Invisible disability of autism

The pandemic has put a spotlight on invisible disabilities, as some of us are unable to wear masks yet look physically okay. This has got me thinking a lot about my disability and what it looks like to the outside world.

I know that I can stand in a room and ‘pass’ as abled. But the question is, do I want to? I wore the sunflower lanyard when masks were mandatory, and it gave me a sense of freedom. While some argued that we shouldn’t need to identify ourselves as disabled, I quietly liked it. I liked being able to walk into a busy shop and it be obvious I struggled with things. This is, of course, predominantly down to living in a country that has an expectation on businesses and employees to be accessible to everyone, including those with invisible disabilities.

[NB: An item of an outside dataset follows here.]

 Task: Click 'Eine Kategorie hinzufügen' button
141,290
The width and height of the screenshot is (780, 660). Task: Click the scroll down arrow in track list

I have spent my life being judged for being rude and ignorant. For the first time I felt like I could be myself and any decent person would make allowances for that based on my lanyard showing I had a disability. I have always been keen to disclose my disability because my theory is that most people are kind, and they want to understand and help. Anyone that doesn’t, really isn’t worth my worry.

But masks aren’t mandatory anymore. That protective shield I felt wearing a lanyard has slipped away. I’m back to looking ‘normal’ but being unable to do many things, especially outside of the home. While I could still choose to wear a lanyard, this is something I didn’t want to do prior to the pandemic and still don’t want to do.